Every line from the one with "At what coordinates should I click to accomplish: Toggle" to the one with "Given: Open the start date calendar picker", including those two, is to be copied exactly; all other lines of the entries below are left out.

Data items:
+++++

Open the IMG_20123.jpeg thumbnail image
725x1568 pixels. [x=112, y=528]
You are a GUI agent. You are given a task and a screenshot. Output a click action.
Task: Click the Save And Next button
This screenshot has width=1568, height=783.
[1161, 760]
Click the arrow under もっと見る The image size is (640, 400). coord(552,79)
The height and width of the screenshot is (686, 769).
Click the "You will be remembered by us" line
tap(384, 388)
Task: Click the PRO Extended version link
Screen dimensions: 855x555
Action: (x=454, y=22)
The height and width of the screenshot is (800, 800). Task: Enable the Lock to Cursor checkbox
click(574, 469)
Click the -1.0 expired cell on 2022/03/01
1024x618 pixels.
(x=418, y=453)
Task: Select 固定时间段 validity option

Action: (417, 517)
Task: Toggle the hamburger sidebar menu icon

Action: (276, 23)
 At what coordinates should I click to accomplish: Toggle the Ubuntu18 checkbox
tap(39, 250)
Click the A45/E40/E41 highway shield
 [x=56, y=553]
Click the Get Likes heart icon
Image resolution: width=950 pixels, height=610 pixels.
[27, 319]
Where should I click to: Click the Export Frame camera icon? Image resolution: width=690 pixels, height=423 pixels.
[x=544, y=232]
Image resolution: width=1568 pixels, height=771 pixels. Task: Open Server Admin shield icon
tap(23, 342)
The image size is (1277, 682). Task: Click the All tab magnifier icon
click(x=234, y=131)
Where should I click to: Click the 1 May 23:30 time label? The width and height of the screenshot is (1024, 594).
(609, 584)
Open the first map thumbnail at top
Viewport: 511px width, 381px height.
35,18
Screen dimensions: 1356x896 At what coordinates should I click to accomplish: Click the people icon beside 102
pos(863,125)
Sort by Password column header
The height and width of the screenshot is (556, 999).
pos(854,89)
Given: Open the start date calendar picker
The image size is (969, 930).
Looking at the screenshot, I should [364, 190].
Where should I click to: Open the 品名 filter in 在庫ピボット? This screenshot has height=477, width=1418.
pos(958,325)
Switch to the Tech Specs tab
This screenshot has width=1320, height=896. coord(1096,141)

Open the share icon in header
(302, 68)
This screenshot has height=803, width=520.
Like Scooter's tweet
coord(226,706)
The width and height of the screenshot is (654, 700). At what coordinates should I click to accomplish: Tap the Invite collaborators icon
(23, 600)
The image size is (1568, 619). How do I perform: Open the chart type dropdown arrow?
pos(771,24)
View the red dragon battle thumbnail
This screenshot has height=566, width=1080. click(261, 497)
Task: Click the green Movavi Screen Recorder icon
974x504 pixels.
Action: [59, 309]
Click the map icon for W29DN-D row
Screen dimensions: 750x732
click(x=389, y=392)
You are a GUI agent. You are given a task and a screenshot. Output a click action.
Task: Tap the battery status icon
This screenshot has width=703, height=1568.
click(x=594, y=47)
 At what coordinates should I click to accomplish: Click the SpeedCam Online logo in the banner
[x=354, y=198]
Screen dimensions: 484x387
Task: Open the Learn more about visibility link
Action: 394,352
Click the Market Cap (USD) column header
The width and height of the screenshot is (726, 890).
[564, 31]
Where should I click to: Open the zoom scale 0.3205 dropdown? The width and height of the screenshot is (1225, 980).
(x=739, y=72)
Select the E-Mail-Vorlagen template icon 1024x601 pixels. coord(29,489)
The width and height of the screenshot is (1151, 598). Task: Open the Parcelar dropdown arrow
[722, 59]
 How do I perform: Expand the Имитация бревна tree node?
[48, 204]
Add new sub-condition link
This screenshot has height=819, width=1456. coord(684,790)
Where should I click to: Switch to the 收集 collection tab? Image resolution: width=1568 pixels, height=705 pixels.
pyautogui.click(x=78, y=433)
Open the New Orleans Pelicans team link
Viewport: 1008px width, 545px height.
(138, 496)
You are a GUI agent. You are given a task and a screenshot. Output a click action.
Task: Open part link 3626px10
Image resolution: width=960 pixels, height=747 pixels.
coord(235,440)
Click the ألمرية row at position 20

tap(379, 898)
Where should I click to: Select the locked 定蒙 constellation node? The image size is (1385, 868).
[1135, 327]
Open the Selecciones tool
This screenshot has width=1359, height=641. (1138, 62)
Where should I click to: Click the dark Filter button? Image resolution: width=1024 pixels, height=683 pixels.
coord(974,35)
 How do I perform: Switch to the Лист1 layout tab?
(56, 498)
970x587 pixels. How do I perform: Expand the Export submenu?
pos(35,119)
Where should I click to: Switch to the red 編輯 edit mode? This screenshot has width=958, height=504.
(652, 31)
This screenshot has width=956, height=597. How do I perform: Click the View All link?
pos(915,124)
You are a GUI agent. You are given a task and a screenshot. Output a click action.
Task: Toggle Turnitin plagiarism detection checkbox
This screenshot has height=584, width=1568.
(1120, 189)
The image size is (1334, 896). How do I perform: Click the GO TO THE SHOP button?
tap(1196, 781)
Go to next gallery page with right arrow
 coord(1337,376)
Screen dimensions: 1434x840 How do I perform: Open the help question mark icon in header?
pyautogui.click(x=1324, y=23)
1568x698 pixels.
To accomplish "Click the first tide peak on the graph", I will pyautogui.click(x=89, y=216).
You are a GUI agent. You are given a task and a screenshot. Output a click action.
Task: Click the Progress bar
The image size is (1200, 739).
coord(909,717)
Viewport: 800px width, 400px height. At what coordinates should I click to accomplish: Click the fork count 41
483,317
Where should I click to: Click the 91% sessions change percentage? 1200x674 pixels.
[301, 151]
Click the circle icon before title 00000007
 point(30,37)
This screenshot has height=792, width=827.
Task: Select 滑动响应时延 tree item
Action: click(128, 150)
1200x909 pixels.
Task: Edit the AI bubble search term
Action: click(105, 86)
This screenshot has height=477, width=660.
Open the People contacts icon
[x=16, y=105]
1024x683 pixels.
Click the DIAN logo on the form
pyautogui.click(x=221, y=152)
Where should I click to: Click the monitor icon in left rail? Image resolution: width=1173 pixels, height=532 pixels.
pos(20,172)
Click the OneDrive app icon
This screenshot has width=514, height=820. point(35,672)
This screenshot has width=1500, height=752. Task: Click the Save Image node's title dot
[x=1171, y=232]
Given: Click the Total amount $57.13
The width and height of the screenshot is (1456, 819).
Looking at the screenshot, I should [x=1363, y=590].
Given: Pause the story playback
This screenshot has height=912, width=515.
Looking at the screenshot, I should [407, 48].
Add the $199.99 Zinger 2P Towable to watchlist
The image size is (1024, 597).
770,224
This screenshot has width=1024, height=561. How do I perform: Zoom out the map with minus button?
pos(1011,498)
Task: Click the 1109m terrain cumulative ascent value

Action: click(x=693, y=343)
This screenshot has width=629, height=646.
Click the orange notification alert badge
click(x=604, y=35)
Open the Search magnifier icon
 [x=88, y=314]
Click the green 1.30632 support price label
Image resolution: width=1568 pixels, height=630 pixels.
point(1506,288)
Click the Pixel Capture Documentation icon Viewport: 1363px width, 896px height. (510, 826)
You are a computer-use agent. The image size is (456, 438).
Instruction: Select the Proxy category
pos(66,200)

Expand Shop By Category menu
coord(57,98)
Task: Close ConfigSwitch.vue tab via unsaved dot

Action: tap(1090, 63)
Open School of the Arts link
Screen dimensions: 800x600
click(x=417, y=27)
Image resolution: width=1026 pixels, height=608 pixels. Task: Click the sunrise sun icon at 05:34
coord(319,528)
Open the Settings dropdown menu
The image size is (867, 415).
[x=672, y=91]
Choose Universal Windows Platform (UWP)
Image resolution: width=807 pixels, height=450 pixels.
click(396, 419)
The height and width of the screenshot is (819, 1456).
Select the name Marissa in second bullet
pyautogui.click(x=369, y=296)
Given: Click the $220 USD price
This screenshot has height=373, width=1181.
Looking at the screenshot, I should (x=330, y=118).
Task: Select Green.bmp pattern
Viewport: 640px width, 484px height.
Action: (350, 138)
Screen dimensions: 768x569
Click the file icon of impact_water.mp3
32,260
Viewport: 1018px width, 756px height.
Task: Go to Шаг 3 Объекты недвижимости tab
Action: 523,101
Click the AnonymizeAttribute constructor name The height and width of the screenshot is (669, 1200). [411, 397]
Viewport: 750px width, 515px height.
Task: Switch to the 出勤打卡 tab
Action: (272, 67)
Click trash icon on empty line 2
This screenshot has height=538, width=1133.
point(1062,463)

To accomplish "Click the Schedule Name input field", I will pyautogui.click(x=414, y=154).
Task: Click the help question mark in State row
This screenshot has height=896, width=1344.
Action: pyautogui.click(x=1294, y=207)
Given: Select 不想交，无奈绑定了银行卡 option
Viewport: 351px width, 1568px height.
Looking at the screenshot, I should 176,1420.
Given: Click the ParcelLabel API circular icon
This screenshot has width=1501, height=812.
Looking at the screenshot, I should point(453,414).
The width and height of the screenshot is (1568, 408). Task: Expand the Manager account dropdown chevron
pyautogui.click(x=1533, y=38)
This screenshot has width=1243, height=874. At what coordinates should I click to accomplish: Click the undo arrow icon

+++++

# SOLUTION:
 At what coordinates should I click to accomplish: Toggle the Ubuntu18 checkbox
tap(39, 250)
Click the A45/E40/E41 highway shield
 [x=56, y=553]
Click the Get Likes heart icon
Image resolution: width=950 pixels, height=610 pixels.
[27, 319]
Where should I click to: Click the Export Frame camera icon? Image resolution: width=690 pixels, height=423 pixels.
[x=544, y=232]
Image resolution: width=1568 pixels, height=771 pixels. Task: Open Server Admin shield icon
tap(23, 342)
The image size is (1277, 682). Task: Click the All tab magnifier icon
click(x=234, y=131)
Where should I click to: Click the 1 May 23:30 time label? The width and height of the screenshot is (1024, 594).
(609, 584)
Open the first map thumbnail at top
Viewport: 511px width, 381px height.
35,18
Screen dimensions: 1356x896 At what coordinates should I click to accomplish: Click the people icon beside 102
pos(863,125)
Sort by Password column header
The height and width of the screenshot is (556, 999).
pos(854,89)
Given: Open the start date calendar picker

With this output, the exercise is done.